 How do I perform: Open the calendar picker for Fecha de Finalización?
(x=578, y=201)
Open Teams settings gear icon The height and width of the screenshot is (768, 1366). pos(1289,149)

────

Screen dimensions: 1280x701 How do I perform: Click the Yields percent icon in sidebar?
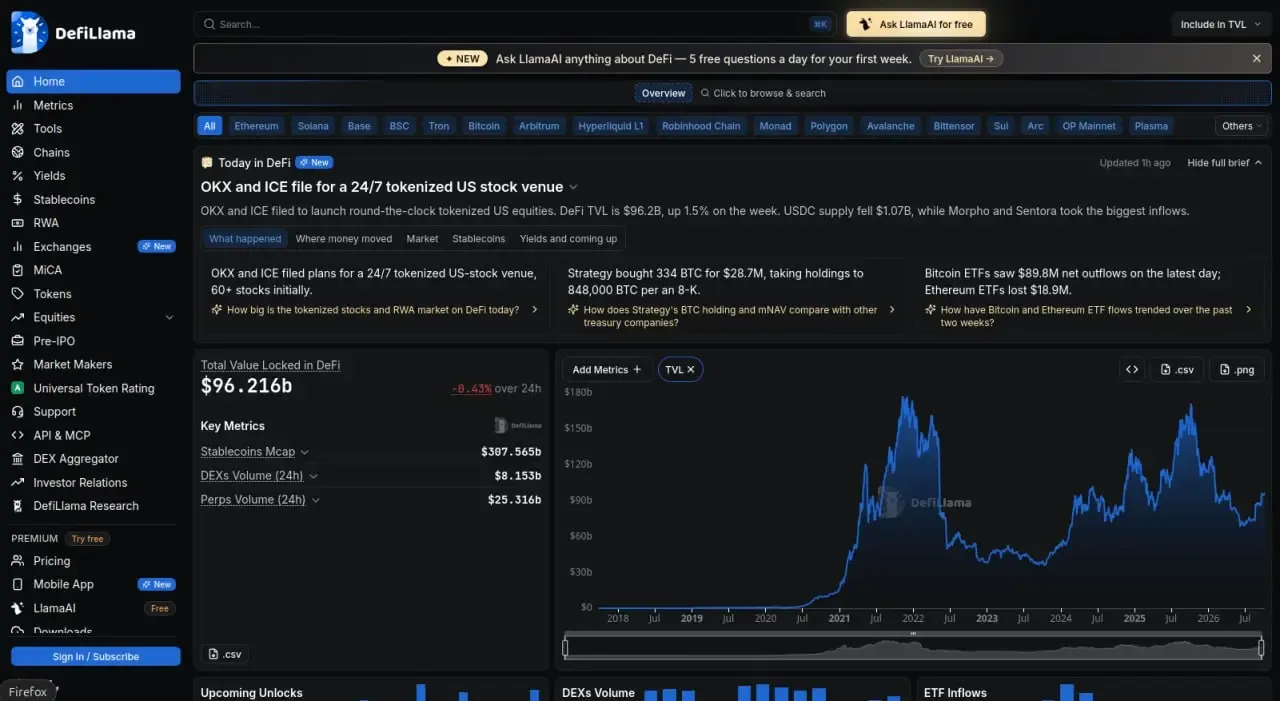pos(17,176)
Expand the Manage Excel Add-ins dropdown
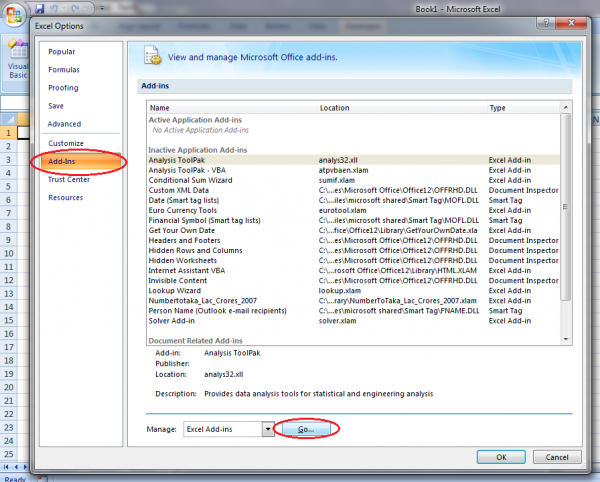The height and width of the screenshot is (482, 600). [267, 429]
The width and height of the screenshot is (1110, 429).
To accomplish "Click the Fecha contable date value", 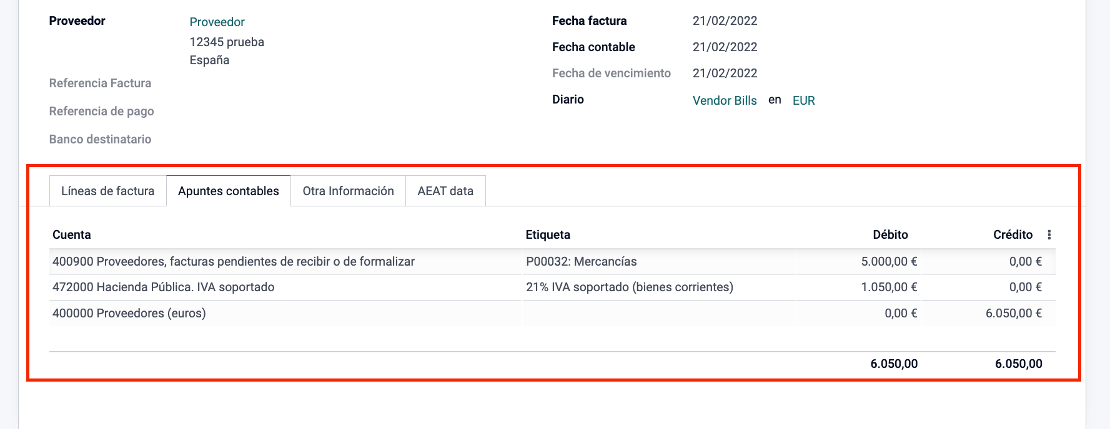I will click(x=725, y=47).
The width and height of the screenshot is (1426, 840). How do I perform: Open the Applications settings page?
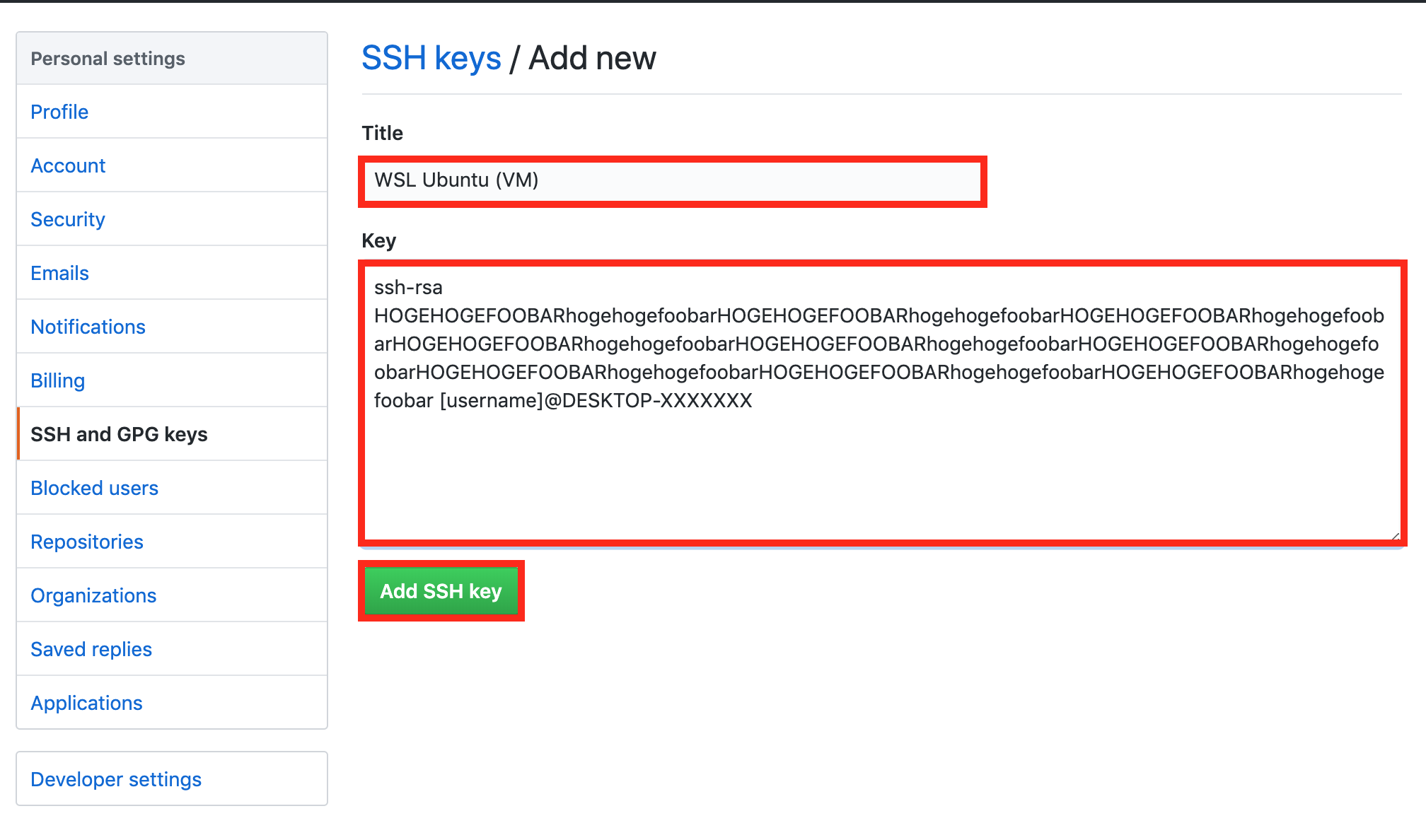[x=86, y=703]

────

Task details:
Return a word-for-word copy of the lines above from the one holding "How do I perform: Open the calendar" through the one holding "Open Teams settings", with both of them included and nothing besides.

Solved problem:
 How do I perform: Open the calendar picker for Fecha de Finalización?
(x=578, y=201)
Open Teams settings gear icon The height and width of the screenshot is (768, 1366). pos(1289,149)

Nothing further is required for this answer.